[[ AVAILABLE DATA open ]]

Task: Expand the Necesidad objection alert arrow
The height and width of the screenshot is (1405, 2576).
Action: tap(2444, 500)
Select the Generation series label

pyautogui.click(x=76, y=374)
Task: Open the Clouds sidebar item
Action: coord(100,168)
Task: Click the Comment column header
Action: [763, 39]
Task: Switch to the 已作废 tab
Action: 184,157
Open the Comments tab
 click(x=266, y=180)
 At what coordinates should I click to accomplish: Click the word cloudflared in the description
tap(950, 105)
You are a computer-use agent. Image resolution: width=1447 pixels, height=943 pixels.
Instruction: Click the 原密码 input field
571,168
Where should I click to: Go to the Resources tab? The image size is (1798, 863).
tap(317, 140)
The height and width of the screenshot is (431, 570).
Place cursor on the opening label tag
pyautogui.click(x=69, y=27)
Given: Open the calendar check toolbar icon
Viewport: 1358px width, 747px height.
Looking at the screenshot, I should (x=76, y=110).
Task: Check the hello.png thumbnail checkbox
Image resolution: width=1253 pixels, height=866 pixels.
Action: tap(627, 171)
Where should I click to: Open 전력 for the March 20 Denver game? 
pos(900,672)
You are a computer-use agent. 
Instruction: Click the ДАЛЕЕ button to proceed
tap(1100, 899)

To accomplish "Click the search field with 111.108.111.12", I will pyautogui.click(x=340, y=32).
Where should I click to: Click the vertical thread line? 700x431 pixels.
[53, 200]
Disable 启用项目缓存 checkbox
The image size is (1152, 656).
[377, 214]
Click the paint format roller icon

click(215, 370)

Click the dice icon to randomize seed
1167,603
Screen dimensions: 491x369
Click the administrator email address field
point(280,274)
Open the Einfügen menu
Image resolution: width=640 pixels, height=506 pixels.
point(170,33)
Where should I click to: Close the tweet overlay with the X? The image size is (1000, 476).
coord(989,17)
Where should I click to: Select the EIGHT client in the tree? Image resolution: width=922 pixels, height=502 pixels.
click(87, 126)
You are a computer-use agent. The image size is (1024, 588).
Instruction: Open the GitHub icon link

[[ AVAILABLE DATA closed ]]

» PROBLEM: If a line in the data above holds the string "computer", report that line.

» TASK SOLUTION:
You are a computer-use agent. Image resolution: width=1447 pixels, height=943 pixels.
You are a computer-use agent. 
You are a computer-use agent. The image size is (1024, 588).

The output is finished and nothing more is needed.